I had a vague notion that this was the case, but it hit home for me dramatically when I read Aaron Hurst’s New York Times piece, “Being Good Isn’t the Only Way to Go.” Here is part of what he said:

“This demand to volunteer masks a broader problem in our society. It points to the lack of purpose that we experience in our jobs. As Jessica B. Rodell, a professor at the University of Georgia, has found in her research, “when jobs are less meaningful, employees are more likely to increase volunteering to gain that desired sense of meaning.” The numbers speak for themselves. In a recent Gallup poll, 70 percent of American workers said they were not engaged with their jobs, or were actively disengaged.”

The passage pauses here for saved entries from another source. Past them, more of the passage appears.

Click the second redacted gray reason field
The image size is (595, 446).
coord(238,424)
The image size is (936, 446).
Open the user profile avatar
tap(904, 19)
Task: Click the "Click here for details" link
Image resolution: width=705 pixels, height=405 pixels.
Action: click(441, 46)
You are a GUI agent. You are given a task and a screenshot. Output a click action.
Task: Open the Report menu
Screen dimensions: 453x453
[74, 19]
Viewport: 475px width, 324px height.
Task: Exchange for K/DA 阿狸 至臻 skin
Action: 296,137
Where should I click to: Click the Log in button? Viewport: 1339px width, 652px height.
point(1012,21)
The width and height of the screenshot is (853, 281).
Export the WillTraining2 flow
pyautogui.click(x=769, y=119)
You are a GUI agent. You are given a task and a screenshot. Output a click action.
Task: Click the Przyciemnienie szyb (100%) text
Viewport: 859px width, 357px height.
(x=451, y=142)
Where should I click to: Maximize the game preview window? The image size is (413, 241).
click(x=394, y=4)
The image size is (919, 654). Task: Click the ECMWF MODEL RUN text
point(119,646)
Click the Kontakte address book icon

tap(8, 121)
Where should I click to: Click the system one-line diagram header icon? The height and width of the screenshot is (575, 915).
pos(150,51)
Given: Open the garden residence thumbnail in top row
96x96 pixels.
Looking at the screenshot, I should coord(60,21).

“But if people are finding satisfaction in self-expression and personal growth, as well as teamwork, then that suggests that they don’t have to search outside of work for meaning. Because it wasn’t the nonprofit’s larger goals that gave them meaning; it was the way they performed their work. And research confirms that it is possible for many people to find purpose in work, primarily through making a choice about how to approach it. Having a purpose isn’t necessarily about what a company makes or sells, but rather, it’s about how the workers approach their day.”

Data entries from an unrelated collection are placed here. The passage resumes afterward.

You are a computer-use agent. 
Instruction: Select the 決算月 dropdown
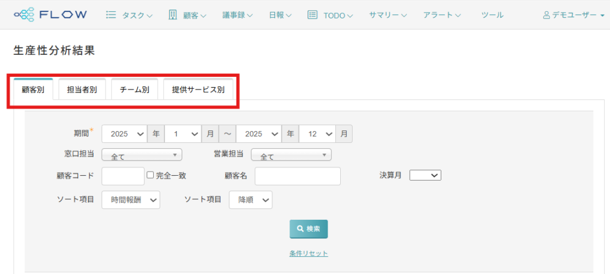tap(425, 175)
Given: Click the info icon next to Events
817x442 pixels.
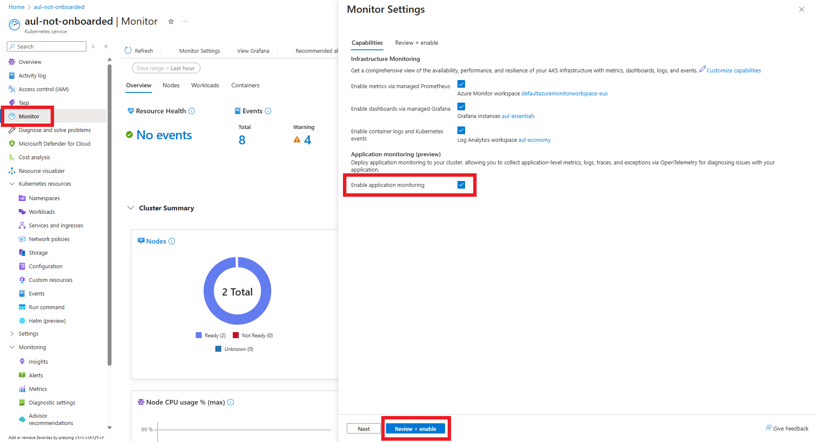Looking at the screenshot, I should [x=268, y=111].
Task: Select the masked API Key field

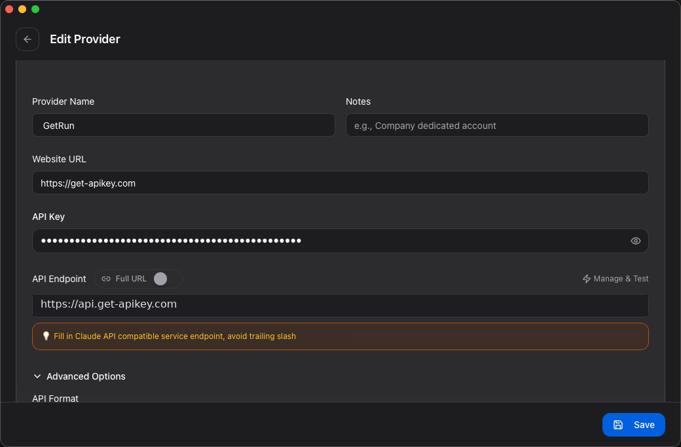Action: [340, 241]
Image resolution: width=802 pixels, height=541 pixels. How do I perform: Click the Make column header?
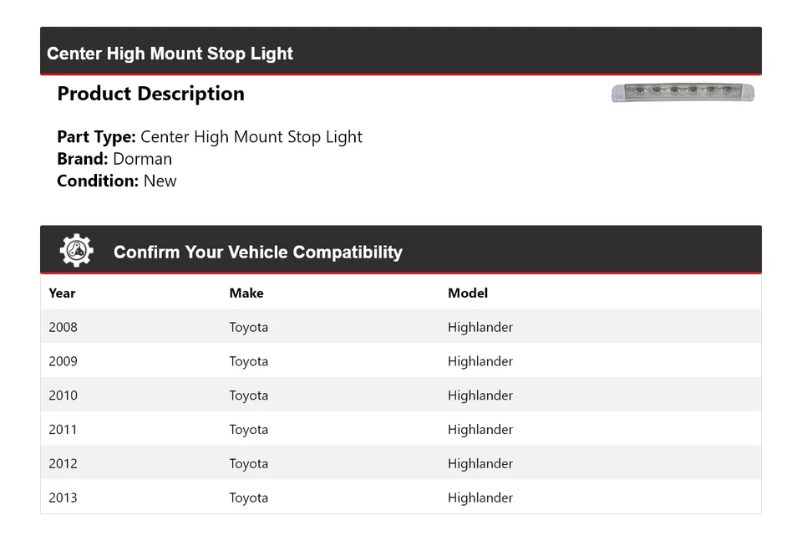pyautogui.click(x=246, y=293)
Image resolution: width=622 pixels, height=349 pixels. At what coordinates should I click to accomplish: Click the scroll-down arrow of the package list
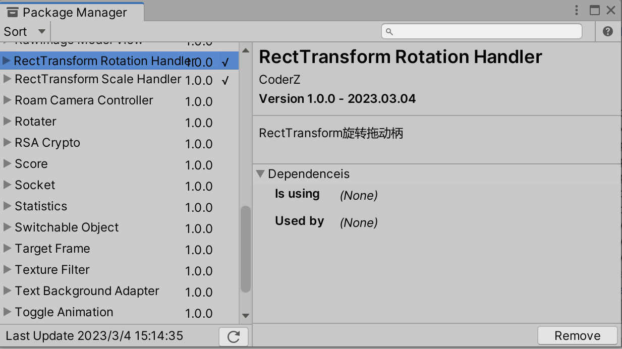coord(245,315)
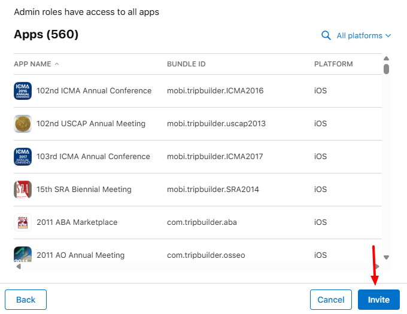Select the 2011 ABA Marketplace app name
407x314 pixels.
click(x=77, y=222)
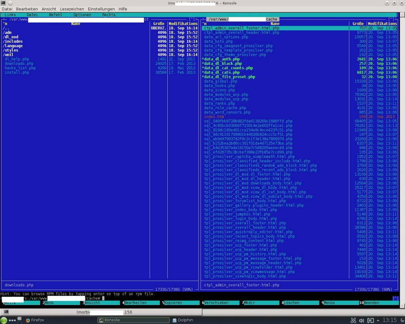Sort right panel by Größe column header

358,24
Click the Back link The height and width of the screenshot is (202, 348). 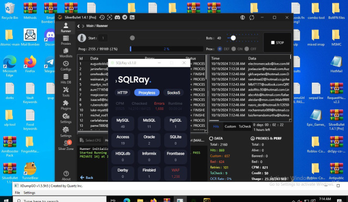[x=87, y=177]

“Companies such as Cornerstone Capital Group have begun to adopt changes to increase employee purpose. Erika Karp, the chief executive, told me that she asked her employees whether they had a good day and to identify moments that made it so. She then works with them to refine their job, making small adjustments to change their engagement at work and boost their meaning. This is an even greater imperative with young people. In a 2011 report by Harris Interactive, commissioned by the Career Advisory Board, meaning was the top career priority for those between the ages of 21 and 31.”